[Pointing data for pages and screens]
▶

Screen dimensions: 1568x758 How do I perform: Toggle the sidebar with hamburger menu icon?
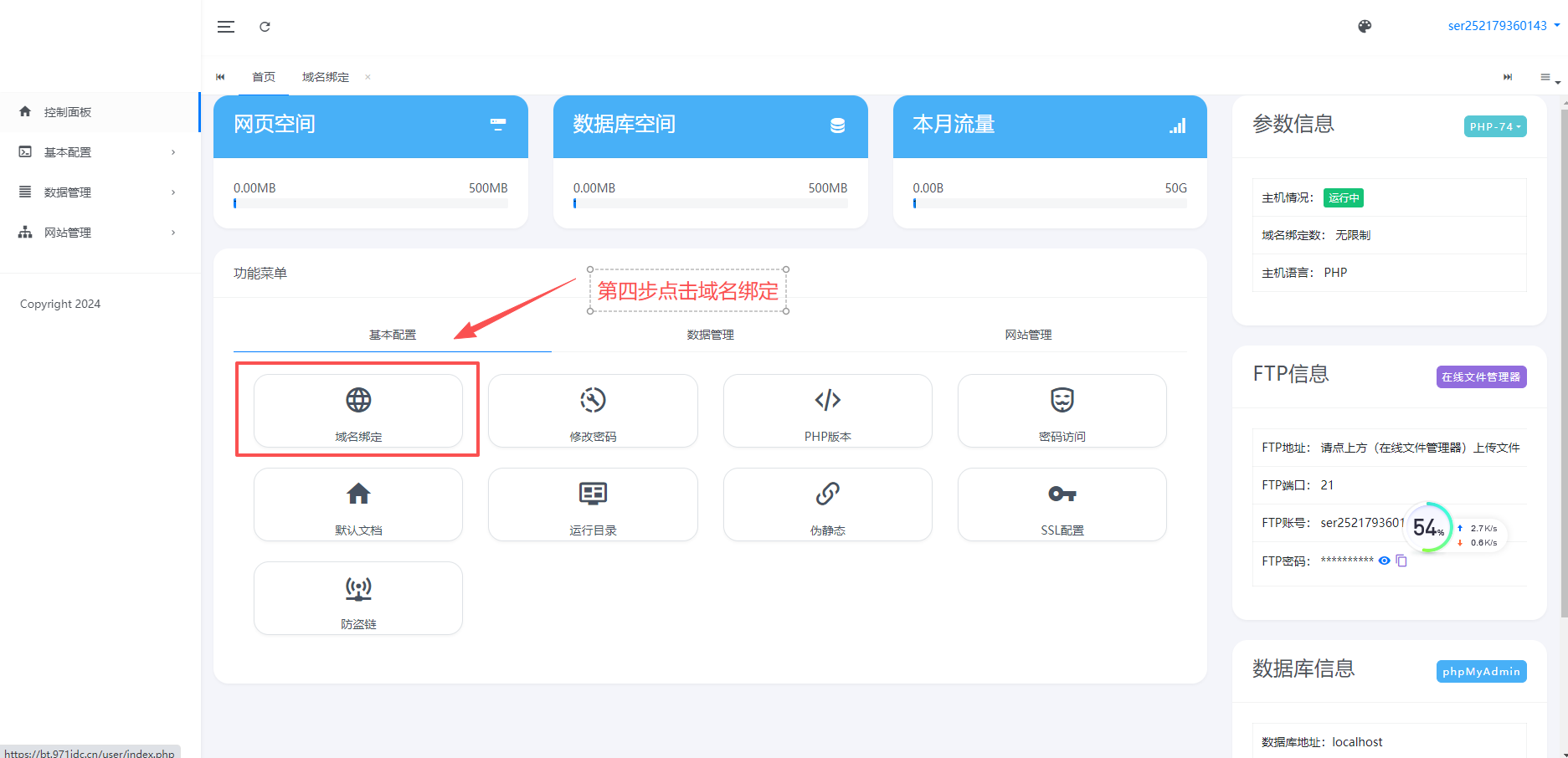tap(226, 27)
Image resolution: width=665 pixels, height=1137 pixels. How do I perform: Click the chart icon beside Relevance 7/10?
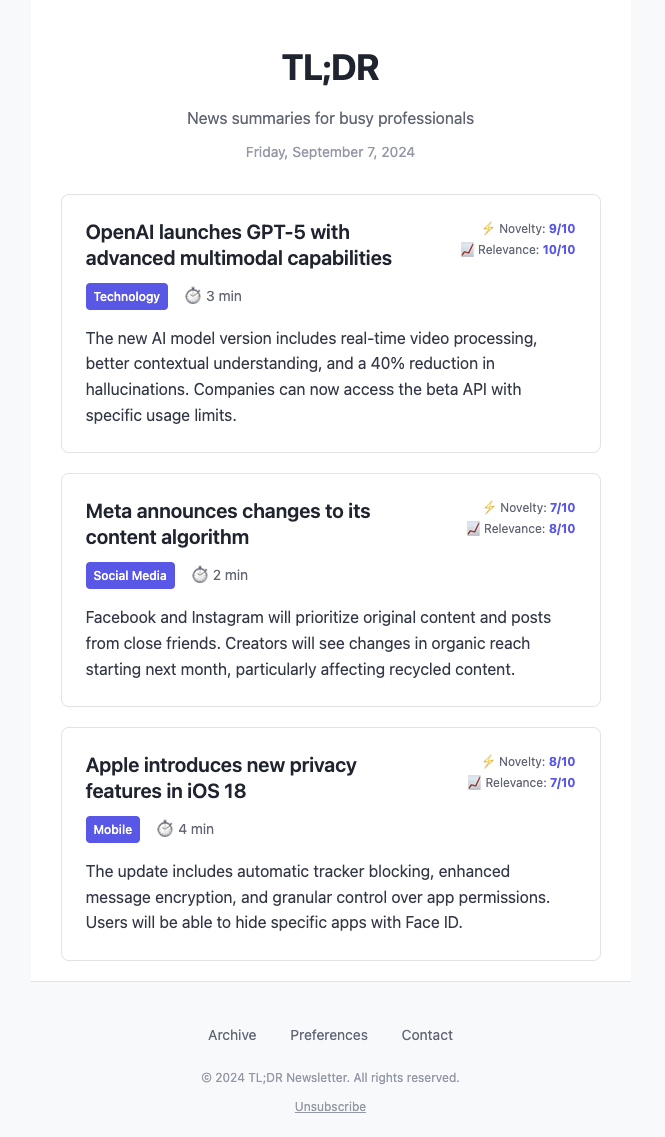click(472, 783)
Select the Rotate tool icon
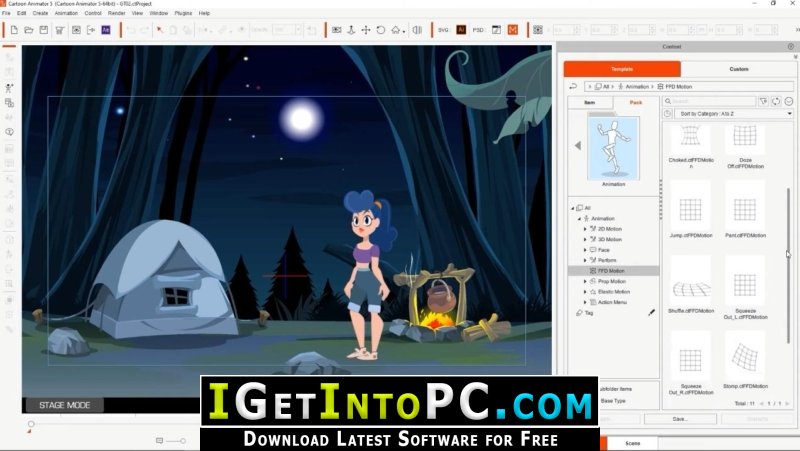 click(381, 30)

◀

### Stated goal
Rewrite the records above as a JSON list of strings, one string per line and no entries for blank lines. Leave the pictures out of your answer.

### The response
[
  "Screen dimensions: 1568x758 How do I perform: Toggle the sidebar with hamburger menu icon?",
  "tap(226, 27)",
  "Image resolution: width=665 pixels, height=1137 pixels. How do I perform: Click the chart icon beside Relevance 7/10?",
  "click(472, 783)",
  "Select the Rotate tool icon",
  " click(381, 30)"
]